(Assigned task 1): Reproduce a passage from the article on GCC construction word for word, beginning at the words containing "Projects worth $7.8bn" and stopping after "test of survival.".
(Assigned task 2):
Answer these questions from the article on GCC construction:
(a) By what share did Bahrain cut its budgeted expenditure for 2020?
(b) What amount of spending cuts did Riyadh approve?
(c) What value of projects was completed in Dubai last quarter, according to MEED Projects?

(Extract):
Segment Open

Construction faces greater challenges in 2021
Slump in contract awards points to tougher market conditions for construction companies next year
While the Covid-19 pandemic has not thwarted ongoing projects in the GCC, plans for future developments are likely to be affected by the financial uncertainty that the pandemic has caused.
Regional government spending has rapidly shifted in the past three months. Bahrain has cut budgeted expenditure for 2020 by 30 per cent and in April, planned to reschedule construction projects to free up funding for initiatives to combat Covid-19.
In Oman, budgeted expenditure has been reduced by RO500m ($1.3bn) as the sultanate contends with lower oil prices, and Dubai has also reportedly asked state departments to delay new construction projects and value-engineer ongoing schemes to save costs.
Cash conservation measures have also been rolled out in Saudi Arabia, where state agencies were asked this March to implement budget cuts of at least 20 per cent as part of an austerity drive to cope with a sharp drop in oil prices and the impact of Covid-19.
Riyadh has also increased its VAT rate and approved SR100bn in spending cuts that include cancelling, extending or postponing operating and capital expenditures.
These reductions do not mean that government spending on infrastructure projects will stop. Demand for roads, bridges, refineries and power plants will continue to generate project opportunities for regional contractors.
However, private sector spending, particularly in the real estate segment, is expected to dwindle as demand for residential and leisure services declines post-pandemic.
For contractors that do not specialise in the oil and gas or utilities sectors, this could lead to a drop-off in opportunities during 2021.
Covid-19 and recent oil price fluctuations have exacerbated the cash pressures underscoring market trends since around 2014.
Across various sectors, projects have also faced some delays during the first five months of 2020 as regional markets contend with lockdowns and precautionary measures to curb Covid-19.
This trend is visible in Dubai, which shed $5.8bn of project work just in the first quarter of this year.
Projects worth $7.8bn were completed in Dubai last quarter, with $2bn of contracts awarded during the period, according to data from regional projects tracker MEED Projects.
The $5.8bn net difference between completions and new awards was in line with the underlying trend of negative growth witnessed in Dubai since the fourth quarter of 2018.
This data underscores the challenges that Dubai’s contractors and consultants have faced as they seek to replace the pipeline of work they completed in the first quarter of 2020.
While the prevailing market downturn is indeed a business challenge to overcome in 2020, for many civil contractors in the region, 2021 may well pose the true test of survival.

Segment Closed

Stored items

Segment Open

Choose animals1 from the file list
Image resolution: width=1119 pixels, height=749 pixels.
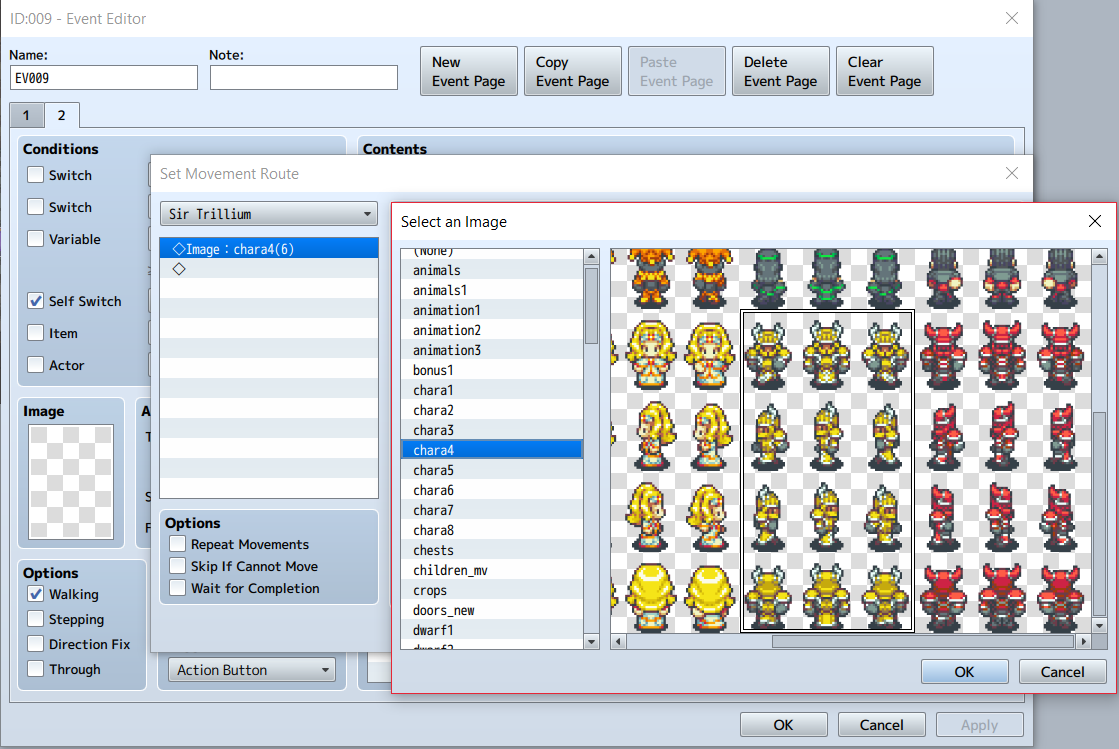[492, 290]
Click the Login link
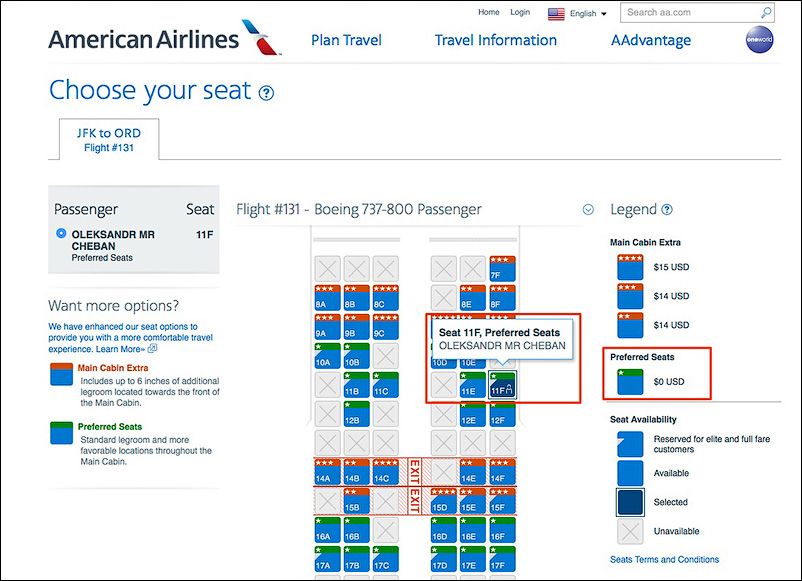Image resolution: width=802 pixels, height=581 pixels. (x=520, y=12)
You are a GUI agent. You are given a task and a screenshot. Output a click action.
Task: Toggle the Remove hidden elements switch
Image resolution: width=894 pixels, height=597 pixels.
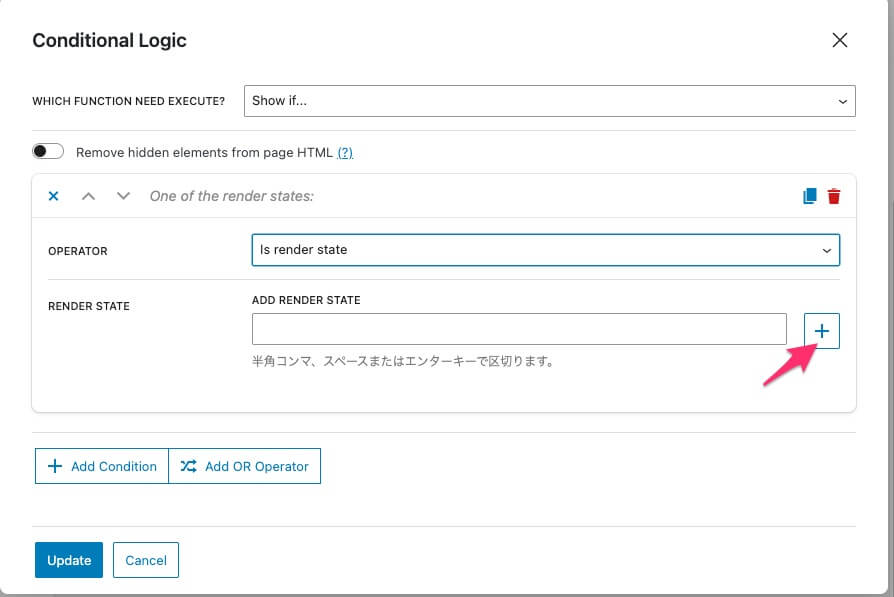coord(48,152)
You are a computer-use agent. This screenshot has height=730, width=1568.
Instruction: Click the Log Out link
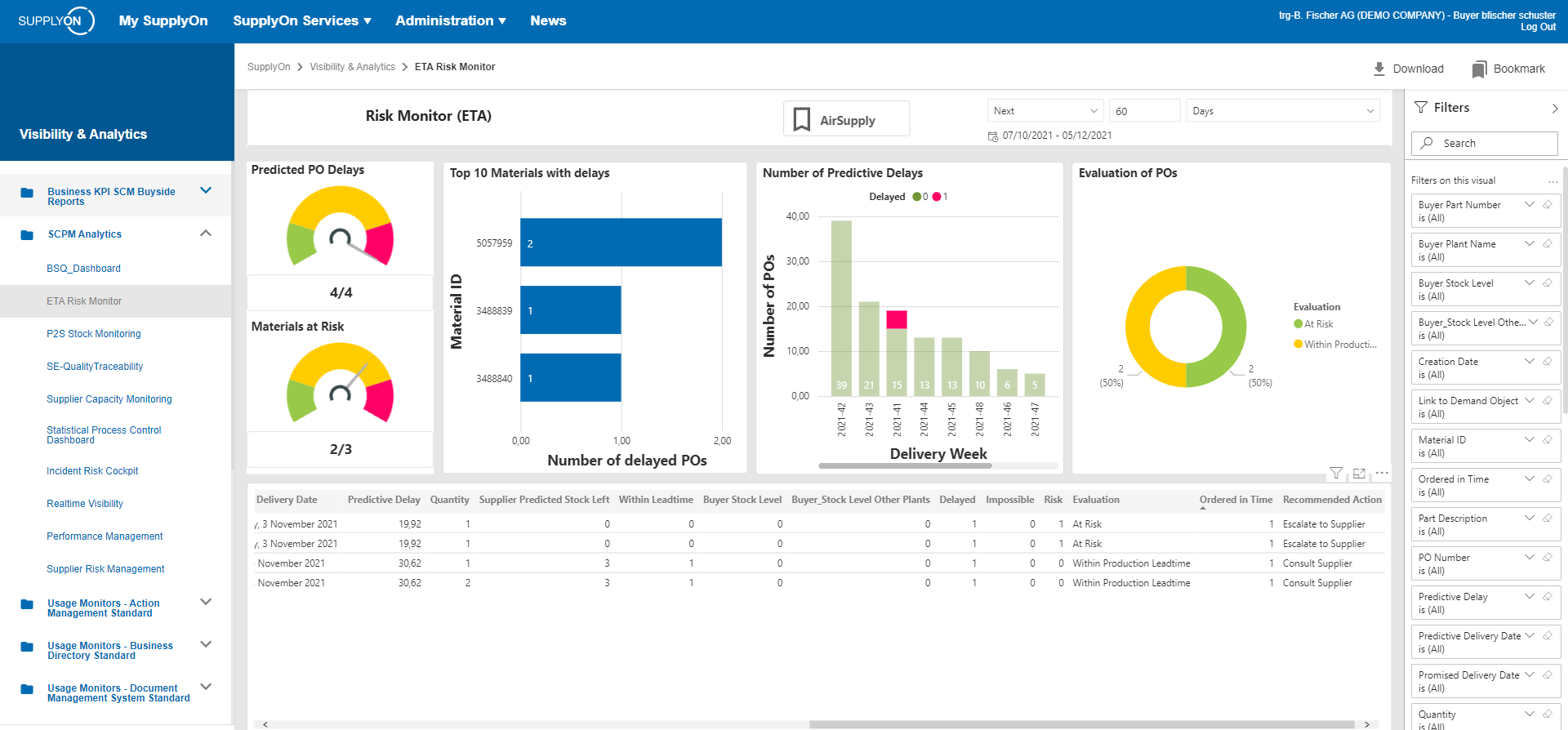[x=1538, y=27]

Segment Closed

(Task result 1):
Projects worth $7.8bn were completed in Dubai last quarter, with $2bn of contracts awarded during the period, according to data from regional projects tracker MEED Projects.
The $5.8bn net difference between completions and new awards was in line with the underlying trend of negative growth witnessed in Dubai since the fourth quarter of 2018.
This data underscores the challenges that Dubai’s contractors and consultants have faced as they seek to replace the pipeline of work they completed in the first quarter of 2020.
While the prevailing market downturn is indeed a business challenge to overcome in 2020, for many civil contractors in the region, 2021 may well pose the true test of survival.

(Task result 2):
(a) 30%
(b) SR100bn
(c) $7.8bn